Saved entries:
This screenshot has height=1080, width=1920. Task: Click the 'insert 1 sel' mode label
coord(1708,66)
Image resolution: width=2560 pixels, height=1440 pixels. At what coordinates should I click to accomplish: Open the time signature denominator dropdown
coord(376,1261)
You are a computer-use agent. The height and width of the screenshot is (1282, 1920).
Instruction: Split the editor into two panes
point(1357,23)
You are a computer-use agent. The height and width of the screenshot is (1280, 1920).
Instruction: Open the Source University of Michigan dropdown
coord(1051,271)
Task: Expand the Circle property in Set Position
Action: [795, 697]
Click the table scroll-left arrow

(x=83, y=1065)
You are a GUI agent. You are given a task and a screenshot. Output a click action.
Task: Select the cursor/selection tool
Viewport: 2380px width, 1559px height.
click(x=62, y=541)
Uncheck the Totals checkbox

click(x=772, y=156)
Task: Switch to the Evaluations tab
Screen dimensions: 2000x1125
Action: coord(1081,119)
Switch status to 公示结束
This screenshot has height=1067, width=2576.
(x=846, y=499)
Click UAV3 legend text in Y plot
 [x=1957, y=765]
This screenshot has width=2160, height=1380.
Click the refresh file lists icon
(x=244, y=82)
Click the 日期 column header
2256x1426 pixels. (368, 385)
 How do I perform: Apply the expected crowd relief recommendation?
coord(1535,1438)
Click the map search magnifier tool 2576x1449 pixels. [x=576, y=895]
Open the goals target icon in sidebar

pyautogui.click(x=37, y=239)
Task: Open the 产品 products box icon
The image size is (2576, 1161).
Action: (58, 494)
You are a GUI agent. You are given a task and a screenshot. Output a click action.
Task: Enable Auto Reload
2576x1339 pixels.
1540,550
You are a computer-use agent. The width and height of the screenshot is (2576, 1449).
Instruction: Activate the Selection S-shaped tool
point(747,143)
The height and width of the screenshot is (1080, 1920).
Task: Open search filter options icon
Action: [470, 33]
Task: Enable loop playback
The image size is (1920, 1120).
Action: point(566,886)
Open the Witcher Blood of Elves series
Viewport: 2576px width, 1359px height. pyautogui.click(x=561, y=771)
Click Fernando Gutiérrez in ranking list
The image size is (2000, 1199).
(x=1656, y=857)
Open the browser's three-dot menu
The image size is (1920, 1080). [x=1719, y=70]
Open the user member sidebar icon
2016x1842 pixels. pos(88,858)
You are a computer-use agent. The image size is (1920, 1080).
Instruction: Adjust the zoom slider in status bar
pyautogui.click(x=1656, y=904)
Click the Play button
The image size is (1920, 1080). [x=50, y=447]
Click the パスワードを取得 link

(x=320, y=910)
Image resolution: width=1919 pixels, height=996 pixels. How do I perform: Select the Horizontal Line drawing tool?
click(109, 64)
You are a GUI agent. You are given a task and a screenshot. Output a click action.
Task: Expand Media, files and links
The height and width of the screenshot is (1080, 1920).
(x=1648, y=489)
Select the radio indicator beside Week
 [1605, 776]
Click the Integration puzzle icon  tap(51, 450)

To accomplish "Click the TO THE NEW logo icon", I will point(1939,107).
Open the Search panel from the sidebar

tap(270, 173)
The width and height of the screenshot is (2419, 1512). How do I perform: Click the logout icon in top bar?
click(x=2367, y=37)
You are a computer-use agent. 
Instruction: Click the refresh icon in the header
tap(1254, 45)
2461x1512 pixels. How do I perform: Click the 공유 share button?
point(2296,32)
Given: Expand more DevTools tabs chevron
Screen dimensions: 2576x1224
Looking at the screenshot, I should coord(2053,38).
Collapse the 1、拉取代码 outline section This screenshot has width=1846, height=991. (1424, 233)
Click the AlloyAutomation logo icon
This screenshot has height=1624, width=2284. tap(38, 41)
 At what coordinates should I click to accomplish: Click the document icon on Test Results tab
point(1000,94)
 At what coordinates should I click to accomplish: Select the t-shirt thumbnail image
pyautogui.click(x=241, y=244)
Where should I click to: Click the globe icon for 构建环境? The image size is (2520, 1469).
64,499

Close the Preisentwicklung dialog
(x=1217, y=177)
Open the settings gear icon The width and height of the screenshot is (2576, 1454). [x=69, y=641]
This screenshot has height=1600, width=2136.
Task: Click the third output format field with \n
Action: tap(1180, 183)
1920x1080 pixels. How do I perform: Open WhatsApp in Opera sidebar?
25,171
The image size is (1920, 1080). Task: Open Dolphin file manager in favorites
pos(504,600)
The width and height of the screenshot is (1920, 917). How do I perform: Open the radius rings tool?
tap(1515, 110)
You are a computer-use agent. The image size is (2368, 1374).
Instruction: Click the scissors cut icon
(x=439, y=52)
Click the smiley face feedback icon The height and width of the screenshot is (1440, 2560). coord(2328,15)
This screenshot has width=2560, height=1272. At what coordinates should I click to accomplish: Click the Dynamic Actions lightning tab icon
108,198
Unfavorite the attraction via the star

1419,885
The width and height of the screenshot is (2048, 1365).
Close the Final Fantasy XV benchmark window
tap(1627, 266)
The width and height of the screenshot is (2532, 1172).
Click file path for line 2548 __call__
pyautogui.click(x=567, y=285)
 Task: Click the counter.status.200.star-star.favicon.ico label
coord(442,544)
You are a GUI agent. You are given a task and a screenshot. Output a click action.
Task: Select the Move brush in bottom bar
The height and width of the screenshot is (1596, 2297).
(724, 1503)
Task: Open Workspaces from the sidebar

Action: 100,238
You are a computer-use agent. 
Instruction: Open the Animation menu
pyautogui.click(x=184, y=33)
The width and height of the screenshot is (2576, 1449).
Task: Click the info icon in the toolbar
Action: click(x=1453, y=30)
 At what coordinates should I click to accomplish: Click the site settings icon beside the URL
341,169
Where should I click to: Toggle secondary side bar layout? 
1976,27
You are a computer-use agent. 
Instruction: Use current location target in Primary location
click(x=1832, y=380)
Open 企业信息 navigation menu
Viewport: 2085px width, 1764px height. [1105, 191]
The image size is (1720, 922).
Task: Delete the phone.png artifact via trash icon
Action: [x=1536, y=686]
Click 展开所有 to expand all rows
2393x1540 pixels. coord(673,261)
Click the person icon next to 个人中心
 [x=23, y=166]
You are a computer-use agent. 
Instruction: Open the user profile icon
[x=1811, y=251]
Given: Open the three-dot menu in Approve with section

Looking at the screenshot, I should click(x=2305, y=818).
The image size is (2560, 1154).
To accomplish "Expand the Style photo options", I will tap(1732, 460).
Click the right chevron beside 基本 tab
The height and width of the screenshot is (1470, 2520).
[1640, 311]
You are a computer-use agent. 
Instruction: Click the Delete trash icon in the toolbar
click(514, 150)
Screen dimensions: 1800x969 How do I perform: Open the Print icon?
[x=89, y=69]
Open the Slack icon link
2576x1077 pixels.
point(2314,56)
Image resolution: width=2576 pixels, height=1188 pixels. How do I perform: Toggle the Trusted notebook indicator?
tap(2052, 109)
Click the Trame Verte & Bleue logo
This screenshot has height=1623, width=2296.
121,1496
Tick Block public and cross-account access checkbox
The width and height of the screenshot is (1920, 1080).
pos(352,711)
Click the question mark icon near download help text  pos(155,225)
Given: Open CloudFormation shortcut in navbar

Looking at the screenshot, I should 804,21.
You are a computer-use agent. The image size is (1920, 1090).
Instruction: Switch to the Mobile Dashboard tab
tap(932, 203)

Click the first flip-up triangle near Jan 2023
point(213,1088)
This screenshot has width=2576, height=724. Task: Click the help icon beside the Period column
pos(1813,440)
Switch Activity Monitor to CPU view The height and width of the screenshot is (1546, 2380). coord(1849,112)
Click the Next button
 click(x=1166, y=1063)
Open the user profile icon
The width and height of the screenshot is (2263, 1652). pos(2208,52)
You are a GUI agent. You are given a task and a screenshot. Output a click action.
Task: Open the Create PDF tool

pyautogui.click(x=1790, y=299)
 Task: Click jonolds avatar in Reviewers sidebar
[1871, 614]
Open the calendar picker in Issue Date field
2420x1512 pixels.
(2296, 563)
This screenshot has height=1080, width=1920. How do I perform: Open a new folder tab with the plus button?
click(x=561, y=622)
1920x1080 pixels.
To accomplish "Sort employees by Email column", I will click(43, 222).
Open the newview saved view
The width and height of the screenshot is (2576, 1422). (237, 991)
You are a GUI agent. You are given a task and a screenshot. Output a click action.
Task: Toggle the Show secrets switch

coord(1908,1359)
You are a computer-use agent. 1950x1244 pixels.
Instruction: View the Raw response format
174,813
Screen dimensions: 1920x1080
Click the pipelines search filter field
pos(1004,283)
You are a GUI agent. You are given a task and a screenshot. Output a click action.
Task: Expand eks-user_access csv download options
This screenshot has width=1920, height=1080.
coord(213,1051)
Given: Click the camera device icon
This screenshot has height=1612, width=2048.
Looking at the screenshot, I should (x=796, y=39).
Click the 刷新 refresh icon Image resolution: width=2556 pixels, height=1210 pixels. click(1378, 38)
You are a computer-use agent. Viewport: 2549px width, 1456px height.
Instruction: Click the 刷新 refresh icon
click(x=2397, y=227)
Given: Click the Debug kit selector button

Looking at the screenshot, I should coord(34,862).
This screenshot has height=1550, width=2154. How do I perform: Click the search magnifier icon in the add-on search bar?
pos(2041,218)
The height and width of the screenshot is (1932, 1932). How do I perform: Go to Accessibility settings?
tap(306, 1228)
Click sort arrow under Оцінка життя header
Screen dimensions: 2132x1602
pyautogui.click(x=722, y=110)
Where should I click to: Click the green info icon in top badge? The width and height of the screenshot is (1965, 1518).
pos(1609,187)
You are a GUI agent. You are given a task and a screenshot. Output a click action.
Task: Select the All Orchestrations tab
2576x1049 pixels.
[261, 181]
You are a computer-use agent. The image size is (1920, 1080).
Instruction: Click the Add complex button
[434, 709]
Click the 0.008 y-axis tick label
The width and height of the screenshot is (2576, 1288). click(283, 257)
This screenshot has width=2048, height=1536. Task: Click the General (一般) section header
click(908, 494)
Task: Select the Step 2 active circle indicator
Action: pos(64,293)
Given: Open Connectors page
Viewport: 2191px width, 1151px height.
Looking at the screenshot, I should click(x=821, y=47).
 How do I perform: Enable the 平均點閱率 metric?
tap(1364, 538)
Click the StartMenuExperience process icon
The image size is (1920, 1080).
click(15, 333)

- WHAT TO WORK ON
Every line holding the word "download" should be copied out of the records above.

- EXPECTED OUTPUT
Click the question mark icon near download help text  pos(155,225)
Task: Expand eks-user_access csv download options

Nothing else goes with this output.